The China Securities Regulatory Commission (CSRC) is considering a new approach that grants the US Public Company Accounting Oversight Board (PCAOB) access to the audit papers of China-based companies after they are cleared by the Chinese finance ministry for state secrets or sensitive data such as personal identity numbers, said two sources familiar with the plan.

The plan relegates the CSRC to the back seat in the auditing dispute between the US and China, from the role it has held since 2016 as the collector and gatekeeper of China’s audit working papers. It also takes the PCAOB a step closer towards its mission of ensuring that US-listed companies submit “independent” audit reports, the sources said.

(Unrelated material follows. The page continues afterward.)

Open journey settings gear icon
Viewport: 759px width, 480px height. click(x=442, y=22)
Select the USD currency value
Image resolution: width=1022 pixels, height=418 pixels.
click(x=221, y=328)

“If Beijing decides to adopt such an approach, it will be a real breakthrough,” said Edmund Wong Chun-sek, a practising director of Patrick Wong CPA, who also represents Hong Kong’s accountancy constituency in the city’s legislature. “It would make the lives of auditors much easier when the two sides can agree on how to let US regulators do the audit reviews, while listed companies can also avoid being delisted.”

The CSRC had briefed several of the largest New York-listed Chinese companies since early March, urging them to curate their audit working papers to prepare for vetting by the finance ministry, where global audit and data privacy principles will be applied, the sources said.

Still, the CSRC’s plan – it has not been announced – was unable to forestall the regulatory shock of March 8, when the US Securities and Exchanges Commission (SEC) added five New York-listed Chinese companies to a list for compliance under the Holding Foreign Companies Accountable Act (HFCAA). The act came into effect last December.

The SEC added HutchMed, the pharmaceutical unit of tycoon Li Ka-shing’s flagship CK Hutchison Holdings to the list. Also on the list were Yum China Holdings, which operates the KFC and Pizza Hut fast food chains in China; Zai Lab, a Shanghai-based developer of drugs for infectious diseases; ACM Research, which produces electroplating equipment used in the semiconductor industry; and BeiGene, which develops immuno-oncology drugs.

The moves, amounting to clerical additions because the five were the first to publish their annual reports, nonetheless caused a knee-jerk reaction that routed US-listed Chinese stocks several days later, wiping billions of dollars off their value. The latest to be added to the list today is Weibo, which operates a Twitter-like microblogging site in China.

The HFCAA, enacted during the twilight of the Trump administration, requires foreign companies listed in the US to comply with audit inspection rules under the auspices of the PCAOB, or face expulsion from the stock exchange after three consecutive years of non-compliance.

The PCAOB is a product of the 2002 Sarbanes-Oxley Act, enacted to protect stock market investors from financial fraud after Enron’s bookkeeping scandal almost two decades ago pushed the energy company into bankruptcy and led to the dissolution of the accounting firm Arthur Andersen.

Chinese financial institutions including accounting, audit and legal firms are barred from providing any securities-related documents to foreign parties without permission, under restrictions that were formally written into law in December 2019.

Less known is the preceding paragraph of Section 117 of the law that mandates the CSRC to set up mechanisms for cross-border collaboration with overseas regulators, such as the SEC and the PCAOB.

The PCAOB had complained of its inability to directly investigate or collect evidence in a number of jurisdictions such as Belgium, France, China and Hong Kong. The “obstacles” it faced in Belgium and France were only resolved last April with the renewal of two bilateral agreements with those countries.

But it’s China that has been singled out for what the PCAOB calls “access challenges,” a complaint that has gained traction after the high-profile accounting fraud in 2020 at Xiamen-based Luckin Coffee, whose shares were listed in New York.

Seven China-based accounting firms and eight based in Hong Kong – responsible for auditing 191 US-listed Chinese companies with US$1.9 trillion in combined market value – are overdue for inspection, the PCAOB said, adding that it has not completed the inspection of a firm in mainland China or Hong Kong since 2010.

“Our understanding is that the Chinese authorities are open to audit oversight cooperation with the US, and have been in communication with the US regulators on this matter,” according to a spokeswoman of the accounting firm Deloitte.